Building a custom agent is a process documentation exercise before it is a technical one. The five stages — write the workflow, map integrations, write prompts, test edge cases, launch with success criteria — are sequential and dependent. Stage 1 determines whether every other stage succeeds or stalls. Most build delays trace back to a process that was described in outline but never written down in full.

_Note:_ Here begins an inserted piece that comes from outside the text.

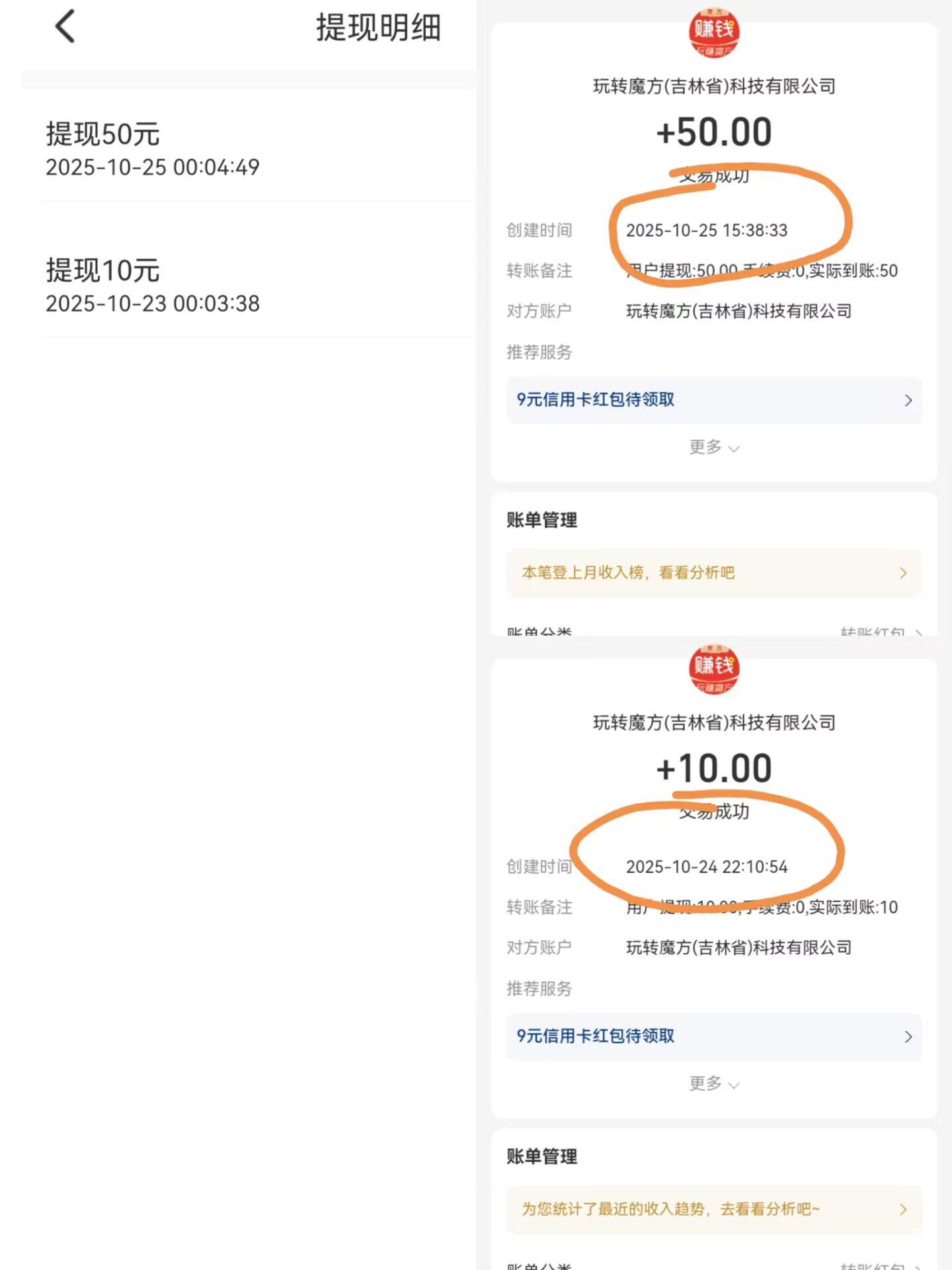
Task: Tap the back arrow in header
Action: click(x=65, y=27)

A professional services firm wanted an agent to handle client intake emails. The brief was clear enough: read incoming emails, check the CRM for existing client status, draft a response, and surface the draft for review. The build started. Three weeks in, the prompt-testing phase stalled. The agent couldn't reliably determine which emails counted as new client intake versus existing client questions. Nobody had defined the difference in writing. The build resumed after two additional weeks spent writing what should have been written before any code ran.
Write the workflow
Document every step, decision point, input, and output. If a new employee couldn't follow this from the document alone, the agent can't either.
Map the integrations
Identify which tools the agent reads from and writes to, what data passes through each connection, and the exact permission level each integration needs.

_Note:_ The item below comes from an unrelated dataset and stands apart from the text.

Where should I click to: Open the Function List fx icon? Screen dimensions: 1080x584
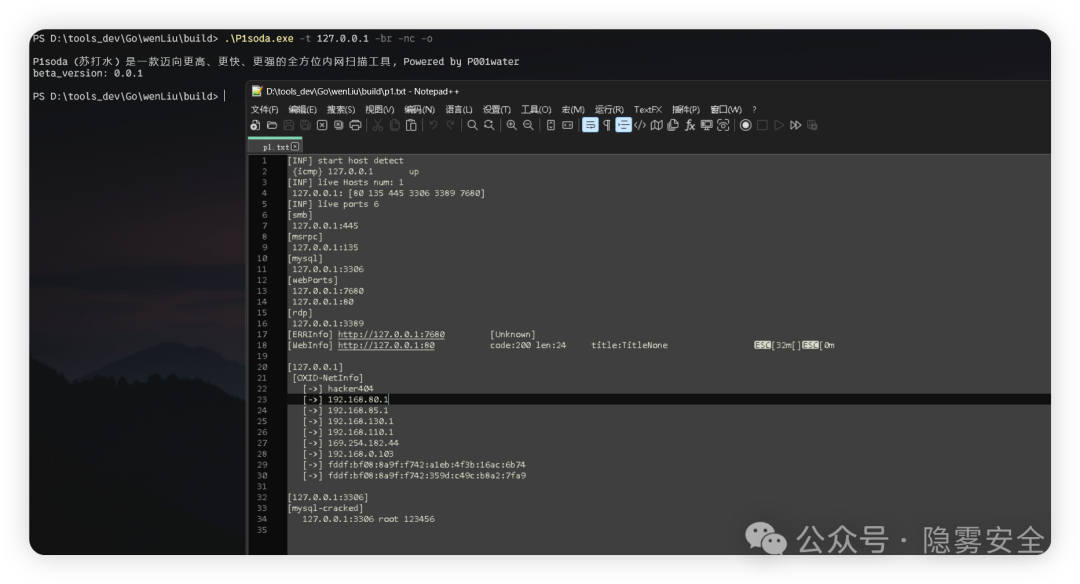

Write and test the prompts
Write prompts against real input examples. Test with inputs the agent will actually receive — not hypothetical ones designed to succeed.
Test against edge cases
Send inputs the agent wasn't designed for. Find ambiguities and gaps in the instructions before the business finds them in production.
Launch with defined success criteria
Define what a working agent looks like in numbers before go-live: task completion rate, escalation rate, error rate. Set the baseline before the first real input runs.
Most service business workflows complete in 4–8 weeks. The table below shows what extends each stage.
| Stage | Typical duration | What extends it |
|---|---|---|
| Stage 1: Write the workflow | 1–2 weeks | Process is undocumented, contested, or changes mid-stage |
| Stage 2: Map integrations | 3–5 days | Non-standard, legacy, or API-restricted tools |
| Stage 3: Write and test prompts | 1–2 weeks | Ambiguous process document, wide input variation |
| Stage 4: Test edge cases | 1–2 weeks | Complex workflow, high edge-case surface area |
| Stage 5: Launch preparation | 2–3 days | Approval cycles, stakeholder sign-off |
| Total | 4–8 weeks | Stage 1 delays cascade through every later stage |
Stage 1: Write the workflow before building anything
A custom agent is not a technology project. It is a process definition project that requires technology to execute. The process document is the specification the entire build runs against. If the process isn't written, the build doesn't have a specification.
Stage 1 is not a preliminary step — it is the build. The technical implementation follows the process document. If the process is not clear enough to hand to a new employee with no context, it is not clear enough to implement as an agent.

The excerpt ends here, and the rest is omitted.